The father sees a beautiful view just before seeing something shocking.

The story of “A Better Life” is a simple one, but don’t let that put you off. As this well executed tale will prove, simple is sweet. The very first thing you notice about “A Better Life” is the stillness and quite beauty of the cinematography and acting. Unlike other summer releases, this one is not loaded down with a bunch of fancy camera tricks or any kind of special effects other than those provided by the subtle and heartfelt performances so lovingly caught on film. And I do mean film, for this production used an old fashioned camera, providing a warm and intimate feel one can only get when shooting with actual film stock. The choice seems poignantly fitting. An old fashioned feel for an old fashioned film that offers something you rarely get from a Hollywood product anymore; a well-constructed story that entertains and satisfies. This rare achievement is particularly impressive considering that Chris Weitz’s first two films as a solo director include the fantasy extravaganza  “The Golden Compass” and the second installment of the Twilight films, “New Moon” (Weitz’s other directing credits are shared with his brother, Paul). That’s a huge swing of the pendulum; one few would expect from someone use to hundred million dollar budgets. Of course the budgets may have been very large, but the decisions were not always his to make. With a smaller budget the director gets to make more of the decisions, and in this case it appears to have paid off. One of the decisions was to shoot on real locations in Los Angeles with a bilingual cast and crew, even though Weitz himself could not speak Spanish before shooting began. It was a choice he made in order to pay honor to the cohesive intent of the film, a conscious nod to the coming together of different worlds. This thematic homage really shows through, lending the film an added depth of authenticity in every single frame.  

Although seemingly impossible, the father must try to find his stolen truck.

I will not spoil the experience of this film by giving away its ending, or even mentioning one of the most thrilling moments of the film that prompted the audience I watched it with to explode in to applause. I will tell you that the film has similarities to the classic film “The Bicycle Thieves”, which is not surprising since Weitz has mentioned watching a lot of Italian neo-realism and De Sica before beginning production. That being said there is no neat, happy ending. The conclusion is a complicated and realistic one that leaves room for possibilities. But I think intelligent audiences will appreciate the opportunity to think for themselves.
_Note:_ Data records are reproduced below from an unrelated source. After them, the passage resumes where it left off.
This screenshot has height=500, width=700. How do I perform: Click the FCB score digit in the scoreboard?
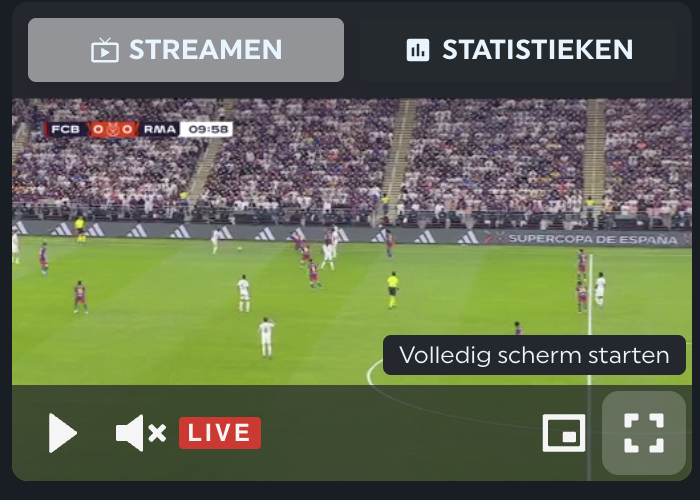[x=98, y=129]
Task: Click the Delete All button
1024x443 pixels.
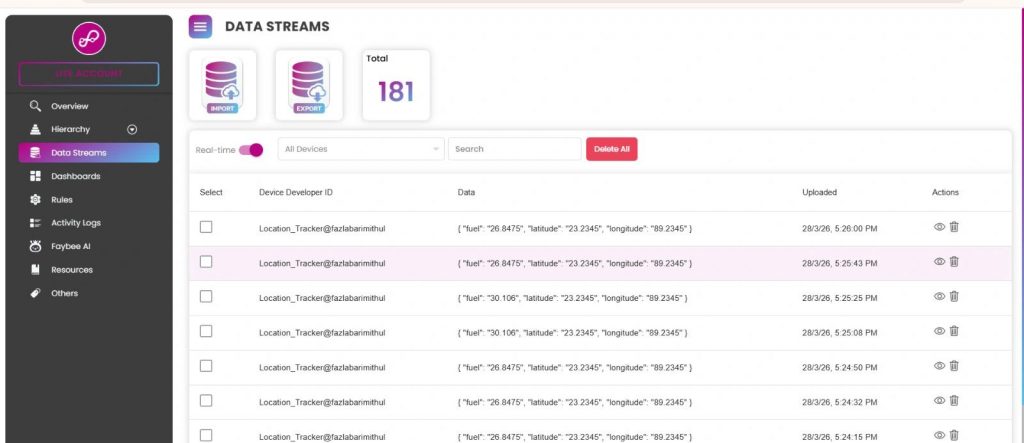Action: [x=611, y=149]
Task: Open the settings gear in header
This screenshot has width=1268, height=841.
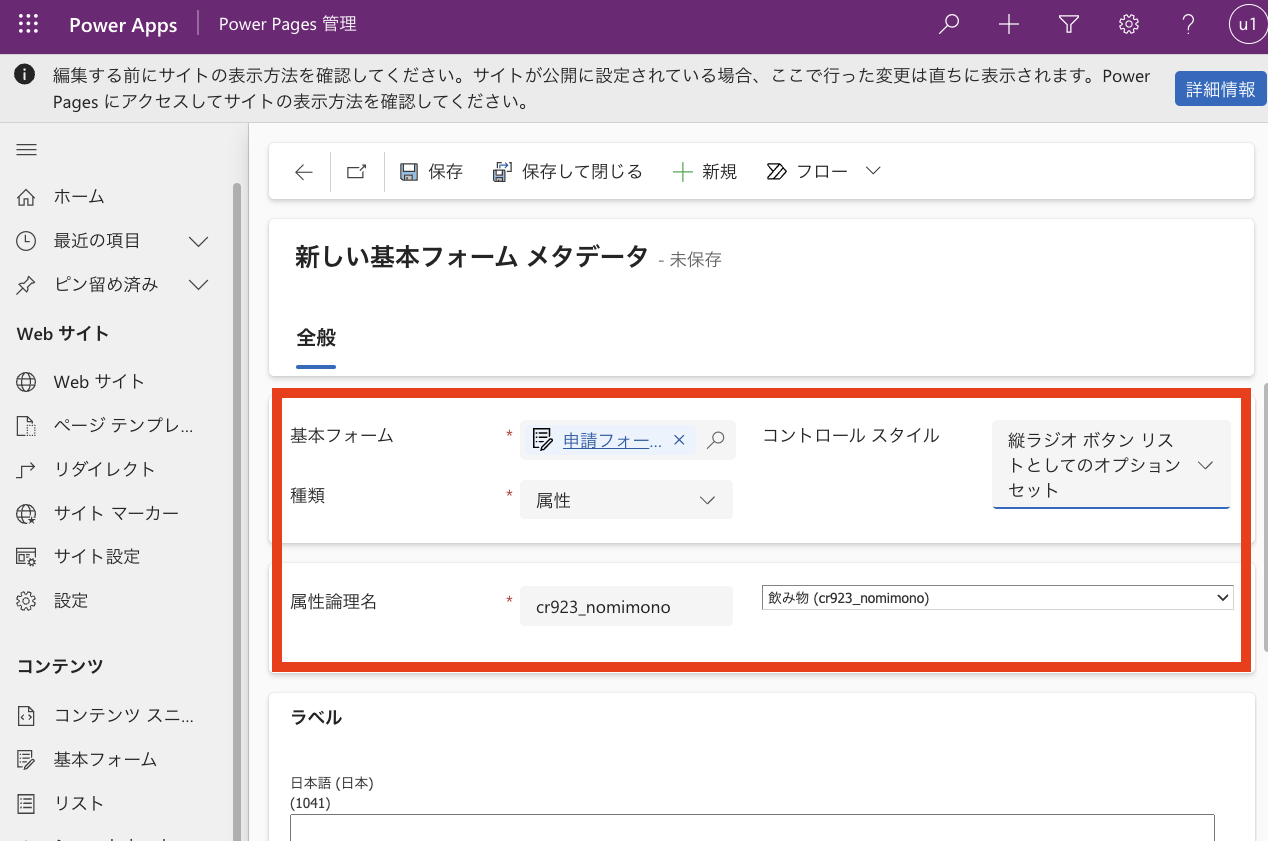Action: pyautogui.click(x=1129, y=26)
Better yet, intelligent audiences will appreciate a good film without a bunch of fancy frills and post-production sweetening. Without a doubt, “A Better Life” is the best bang for the buck so far this summer. With filmmaking this clean and simple, how can you go wrong?  

October 2015 update: By the way, I predicted that the lead actor, Demian Bichir would be nominated for an Oscar for his performance.  And even thought this was a small film that almost no one saw, he was.  Unfortunately, it was the same year a s “The Artist” and Bichir lost the Best Actor statuette to Jean Dujardin.  Hopefully, we will see more of Bichir on the big screen soon.